Extrait –
Par ailleurs, ce faible nombre peut s'expliquer par l'impossibilité de saisir la juridiction administrative pendant le déroulement de la perquisition et par l'absence d'effets juridiques d'une saisine du juge des référés , une fois l'opération achevée. Comme l'a rappelé le juge des référés du tribunal administratif de Paris le 26 novembre 2015, saisi d'une requête en référé-suspension, il n'est possible de demander la suspension d'une décision administrative « qu'à la condition qu'une telle décision soit encore susceptible d'exécution » 65 ( * ) . De fait, toute requête aux fins de suspension, concernant une perquisition, est sans objet et doit être rejetée par le juge administratif, en application de l'article L. 522-3 du code de justice administrative.

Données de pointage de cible
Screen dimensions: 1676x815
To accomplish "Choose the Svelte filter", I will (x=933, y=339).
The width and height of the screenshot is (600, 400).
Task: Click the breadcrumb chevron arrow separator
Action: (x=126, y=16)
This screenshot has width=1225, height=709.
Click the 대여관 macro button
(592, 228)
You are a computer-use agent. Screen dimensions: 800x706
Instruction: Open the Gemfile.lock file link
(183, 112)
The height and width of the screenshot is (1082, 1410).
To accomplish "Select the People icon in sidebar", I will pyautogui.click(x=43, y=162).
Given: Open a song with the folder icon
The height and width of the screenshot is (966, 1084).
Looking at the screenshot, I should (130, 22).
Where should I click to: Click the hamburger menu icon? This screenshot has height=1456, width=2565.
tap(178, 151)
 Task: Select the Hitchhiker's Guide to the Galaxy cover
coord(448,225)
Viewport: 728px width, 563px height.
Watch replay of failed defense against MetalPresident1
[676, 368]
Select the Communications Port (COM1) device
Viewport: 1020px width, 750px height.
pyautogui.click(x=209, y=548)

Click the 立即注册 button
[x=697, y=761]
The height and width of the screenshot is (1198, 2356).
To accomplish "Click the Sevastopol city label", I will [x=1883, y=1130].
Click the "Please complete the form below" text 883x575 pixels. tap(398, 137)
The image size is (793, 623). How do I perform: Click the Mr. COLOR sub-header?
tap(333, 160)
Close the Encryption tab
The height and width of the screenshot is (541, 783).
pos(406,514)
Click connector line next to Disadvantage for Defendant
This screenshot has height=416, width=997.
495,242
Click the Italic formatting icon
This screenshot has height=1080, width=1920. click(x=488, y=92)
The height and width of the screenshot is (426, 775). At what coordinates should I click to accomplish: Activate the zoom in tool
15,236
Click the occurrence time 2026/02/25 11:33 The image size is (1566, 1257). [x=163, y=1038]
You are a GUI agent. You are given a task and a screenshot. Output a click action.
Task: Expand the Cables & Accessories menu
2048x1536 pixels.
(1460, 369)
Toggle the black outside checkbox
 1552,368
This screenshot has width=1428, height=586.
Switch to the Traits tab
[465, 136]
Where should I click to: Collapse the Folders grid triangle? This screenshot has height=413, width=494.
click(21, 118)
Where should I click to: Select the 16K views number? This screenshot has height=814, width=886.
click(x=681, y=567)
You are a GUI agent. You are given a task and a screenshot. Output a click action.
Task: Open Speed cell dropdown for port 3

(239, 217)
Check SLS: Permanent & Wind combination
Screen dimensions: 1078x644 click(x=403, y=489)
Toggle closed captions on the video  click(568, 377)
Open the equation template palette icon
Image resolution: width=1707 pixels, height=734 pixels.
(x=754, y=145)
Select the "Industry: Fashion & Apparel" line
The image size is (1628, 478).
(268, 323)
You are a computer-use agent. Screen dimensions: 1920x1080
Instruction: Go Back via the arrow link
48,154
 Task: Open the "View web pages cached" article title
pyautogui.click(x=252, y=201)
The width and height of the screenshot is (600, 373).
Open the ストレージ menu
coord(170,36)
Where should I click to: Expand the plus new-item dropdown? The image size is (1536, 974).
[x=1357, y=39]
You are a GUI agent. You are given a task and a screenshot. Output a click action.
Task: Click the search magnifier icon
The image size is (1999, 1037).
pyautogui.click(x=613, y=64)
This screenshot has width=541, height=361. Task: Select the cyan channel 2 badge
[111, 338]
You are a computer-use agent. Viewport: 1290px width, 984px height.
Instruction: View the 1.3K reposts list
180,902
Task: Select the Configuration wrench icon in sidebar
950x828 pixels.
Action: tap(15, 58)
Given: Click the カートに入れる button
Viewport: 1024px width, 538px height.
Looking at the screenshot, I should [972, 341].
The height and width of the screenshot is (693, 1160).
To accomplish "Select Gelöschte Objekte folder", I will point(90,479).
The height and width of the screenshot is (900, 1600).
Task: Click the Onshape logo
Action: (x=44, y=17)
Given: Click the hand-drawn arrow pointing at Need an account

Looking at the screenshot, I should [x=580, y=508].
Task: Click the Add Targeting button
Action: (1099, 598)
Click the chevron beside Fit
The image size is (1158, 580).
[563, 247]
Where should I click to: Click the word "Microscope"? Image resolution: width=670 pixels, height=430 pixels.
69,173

Exercice écrit – D'après l'extrait, en application de quel article du code de justice administrative le juge administratif doit-il rejeter une requête aux fins de suspension concernant une perquisition ?

Réponse – L'article L. 522-3 du code de justice administrative.